Высоцкий и другие. Памяти живых и мертвых — страница 66 из 113

между музыкой и наукой,

поэт, ищи поэзию,

выкликай, аукай!

Если этот поиск

тобой серьезно начат,

следующее правило

следует заучить:

стих не только звучит.

Обязательно — значит.

Стих не только значит.

Необходимо — звучит.

Совет этот нельзя распространить на всю мировую поэзию. К примеру, «есть речи — значенье темно иль ничтожно, но им без волненья внимать невозможно». С другой стороны, есть сугубо смысловая, концептуальная поэзия, игнорирующая «звуковую» сторону, намеренно антиэстетическая.

Как и большинство литературных манифестов и постулатов, императивно навязываемых всей литературе в целом, этот относится прежде всего к его автору. Но что любопытно, смысловик Слуцкий был одновременно будетлянином и обожал корнесловие: «О покой покойников! Смиренье усмиренных!»

Литературный спор Слуцкого вышел за пределы ближайших к нему лет, ибо — вслед за Некрасовым, Маяковским, Хлебниковым — он спорил с каноническим, пиететным отношением к классическим нормам русского стиха, ломая иерархию и ниспровергая авторитеты. Конечно, все это связано между собой — ощущение завершенности классической поэзии, стертость ее восприятия, активное распространение эпигонского неоклассицизма среди советских поэтов, в том числе одаренных. Поэтическая реформа Слуцкого двойная, но если бы она ограничилась только семантикой, то есть обновлением содержания, то существовала бы помимо поэзии, за ее пределами. Про него нельзя сказать словами Ходасевича, что он привил «классическую розу советскому дичку», — потому хотя бы, что он шел в обратном направлении.

Я слышу звон и точно знаю, где он,

И пусть меня романтик извинит:

Не колокол, не ангел и не демон,

Цепная ласточка железами звенит.

Это и есть наиточнейшее определение собственной поэзии: цепная ласточка.

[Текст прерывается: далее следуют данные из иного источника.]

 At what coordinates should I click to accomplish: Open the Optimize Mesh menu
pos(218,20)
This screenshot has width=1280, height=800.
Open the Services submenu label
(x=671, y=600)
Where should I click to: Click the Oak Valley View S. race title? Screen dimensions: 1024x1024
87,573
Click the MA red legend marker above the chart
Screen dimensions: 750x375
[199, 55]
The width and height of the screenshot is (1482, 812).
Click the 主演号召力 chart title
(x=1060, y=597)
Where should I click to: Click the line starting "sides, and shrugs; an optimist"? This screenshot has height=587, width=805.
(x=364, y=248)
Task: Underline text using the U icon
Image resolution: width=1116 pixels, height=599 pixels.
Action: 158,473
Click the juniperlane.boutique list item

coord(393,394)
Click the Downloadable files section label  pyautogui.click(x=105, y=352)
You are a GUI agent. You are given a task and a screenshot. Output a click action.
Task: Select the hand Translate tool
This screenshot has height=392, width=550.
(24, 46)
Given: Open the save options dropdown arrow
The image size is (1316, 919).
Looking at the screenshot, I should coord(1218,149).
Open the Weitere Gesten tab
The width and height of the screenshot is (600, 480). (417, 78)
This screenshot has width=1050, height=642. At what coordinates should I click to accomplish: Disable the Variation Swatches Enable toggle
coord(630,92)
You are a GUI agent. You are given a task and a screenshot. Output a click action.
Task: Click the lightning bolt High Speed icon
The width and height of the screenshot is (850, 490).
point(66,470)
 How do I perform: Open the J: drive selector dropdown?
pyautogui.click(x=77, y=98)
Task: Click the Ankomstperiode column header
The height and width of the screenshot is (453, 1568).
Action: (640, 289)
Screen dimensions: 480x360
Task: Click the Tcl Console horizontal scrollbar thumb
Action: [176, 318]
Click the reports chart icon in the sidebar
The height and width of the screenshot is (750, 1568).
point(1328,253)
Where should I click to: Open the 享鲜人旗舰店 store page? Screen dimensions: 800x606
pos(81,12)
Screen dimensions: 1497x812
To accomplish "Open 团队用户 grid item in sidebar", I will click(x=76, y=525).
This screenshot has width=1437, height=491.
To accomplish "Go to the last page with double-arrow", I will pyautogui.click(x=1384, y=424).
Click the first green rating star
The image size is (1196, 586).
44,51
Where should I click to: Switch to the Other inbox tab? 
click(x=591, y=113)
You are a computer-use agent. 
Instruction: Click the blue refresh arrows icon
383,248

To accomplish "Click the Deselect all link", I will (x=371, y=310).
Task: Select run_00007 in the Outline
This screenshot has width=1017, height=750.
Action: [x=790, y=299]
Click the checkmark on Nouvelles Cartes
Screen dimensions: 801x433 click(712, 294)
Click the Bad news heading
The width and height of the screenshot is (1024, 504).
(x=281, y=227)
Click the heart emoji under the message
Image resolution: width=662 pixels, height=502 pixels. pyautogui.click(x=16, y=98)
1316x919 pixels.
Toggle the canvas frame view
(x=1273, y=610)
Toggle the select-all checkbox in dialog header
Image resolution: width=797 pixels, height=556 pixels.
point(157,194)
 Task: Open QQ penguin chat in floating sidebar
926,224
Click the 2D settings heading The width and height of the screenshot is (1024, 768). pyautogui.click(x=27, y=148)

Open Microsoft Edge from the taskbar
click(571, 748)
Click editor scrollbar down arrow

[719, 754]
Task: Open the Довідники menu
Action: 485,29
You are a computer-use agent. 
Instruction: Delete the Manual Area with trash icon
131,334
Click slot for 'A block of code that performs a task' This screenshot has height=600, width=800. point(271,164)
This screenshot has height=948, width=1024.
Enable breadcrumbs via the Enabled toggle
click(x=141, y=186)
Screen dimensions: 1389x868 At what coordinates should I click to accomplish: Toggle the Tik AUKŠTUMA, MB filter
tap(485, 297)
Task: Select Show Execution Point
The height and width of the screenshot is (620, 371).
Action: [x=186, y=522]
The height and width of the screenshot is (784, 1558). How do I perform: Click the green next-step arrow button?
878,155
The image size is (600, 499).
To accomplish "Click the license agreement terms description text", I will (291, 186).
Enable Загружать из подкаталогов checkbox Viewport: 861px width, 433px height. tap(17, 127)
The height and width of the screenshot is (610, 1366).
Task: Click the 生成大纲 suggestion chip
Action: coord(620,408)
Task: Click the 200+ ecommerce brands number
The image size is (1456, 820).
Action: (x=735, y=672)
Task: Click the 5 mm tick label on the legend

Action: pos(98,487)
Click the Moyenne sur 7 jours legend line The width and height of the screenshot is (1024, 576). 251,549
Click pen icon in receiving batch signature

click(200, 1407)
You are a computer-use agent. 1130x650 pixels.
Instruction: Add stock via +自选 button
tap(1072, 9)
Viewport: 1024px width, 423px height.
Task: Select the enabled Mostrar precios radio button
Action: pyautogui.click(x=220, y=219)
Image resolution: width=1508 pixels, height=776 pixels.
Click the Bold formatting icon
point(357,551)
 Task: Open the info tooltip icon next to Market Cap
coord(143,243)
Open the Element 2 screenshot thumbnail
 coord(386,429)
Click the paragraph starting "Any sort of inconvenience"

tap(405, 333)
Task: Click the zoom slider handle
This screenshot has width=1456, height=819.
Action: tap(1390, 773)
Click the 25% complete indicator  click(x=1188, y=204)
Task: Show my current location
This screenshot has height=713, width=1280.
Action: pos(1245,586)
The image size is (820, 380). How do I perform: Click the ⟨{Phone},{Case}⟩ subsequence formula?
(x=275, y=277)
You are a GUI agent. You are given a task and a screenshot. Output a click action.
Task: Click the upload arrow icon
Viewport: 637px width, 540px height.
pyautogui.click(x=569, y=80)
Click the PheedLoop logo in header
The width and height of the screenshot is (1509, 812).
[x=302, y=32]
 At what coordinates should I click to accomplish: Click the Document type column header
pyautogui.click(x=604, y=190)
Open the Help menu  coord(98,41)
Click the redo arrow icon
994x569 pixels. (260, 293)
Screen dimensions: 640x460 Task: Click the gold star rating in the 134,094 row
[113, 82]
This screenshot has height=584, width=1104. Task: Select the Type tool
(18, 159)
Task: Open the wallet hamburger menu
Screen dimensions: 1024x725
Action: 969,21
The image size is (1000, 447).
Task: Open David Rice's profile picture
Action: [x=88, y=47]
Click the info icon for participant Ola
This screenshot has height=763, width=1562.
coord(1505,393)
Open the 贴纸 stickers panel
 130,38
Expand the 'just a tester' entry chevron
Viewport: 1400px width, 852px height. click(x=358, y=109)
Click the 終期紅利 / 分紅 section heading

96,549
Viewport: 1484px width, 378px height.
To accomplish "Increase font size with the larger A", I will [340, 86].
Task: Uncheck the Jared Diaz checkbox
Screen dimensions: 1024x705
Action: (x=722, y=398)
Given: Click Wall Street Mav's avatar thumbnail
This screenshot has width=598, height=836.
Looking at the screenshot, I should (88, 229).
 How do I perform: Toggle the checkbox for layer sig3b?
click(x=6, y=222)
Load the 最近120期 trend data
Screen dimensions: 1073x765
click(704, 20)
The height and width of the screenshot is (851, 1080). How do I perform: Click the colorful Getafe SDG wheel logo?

Вот ведь, помимо отсутствия у него вплоть до последнего года поэтической деятельности любовной лирики, у него не было также и пейзажной — ну не уникум ли? Стих Слуцкого откровенно, агрессивно антипейзажен. «Пейзажи солдат заслонил», — пишет он и разъясняет:

Солдатская наша порода

Здесь как на ладони видна.

Солдату нужна не природа.

Солдату погода нужна.

Вот замечание Сент-Экзюпери в «Ночном полете»: «Требования ремесла преображают и обогащают мир… Даже если полет протекает благополучно, на любом участке линии летчик никогда не бывает зрителем. Окраска неба и земли, следы ветра на море, предсумеречная позолота облаков вызывают в нем не восхищение, а раздумье». Созерцательному, зрительскому отношению к миру Слуцкий противопоставил его практическое, меркантильное, профессиональное освоение. Солдатский профессионализм и литературный рационализм Слуцкого сводят к минимуму необходимые человеку слова, чувства, мысли. Именно эту поэтическую аскезу и постулирует он собственному стиху, что мне, как автору лысой прозы, чрезвычайно близко. «Я не люблю вдаваться в излишние подробности и рассказывать читателю то, что он легко может вообразить…» — пишет не захотевший стать великим писателем Проспер Мериме.

Слово — Слуцкому:

Как к медсестринской гимнастерке брошка,

Метафора к моей строке нейдет.

Любитель порезвиться понарошку

Особого профиту не найдет.

Но все-таки высказываю кое-что,

Чем отличались наши времена.

В моем стихе, как на больничной коечке,

К примеру, долго корчилась война.

А в другом стихотворении Слуцкий дает мощный образ, который одинаково относится к крутой его поэтике и к его исторической миссии: «Я — ржавый гвоздь, что идет на гроба…»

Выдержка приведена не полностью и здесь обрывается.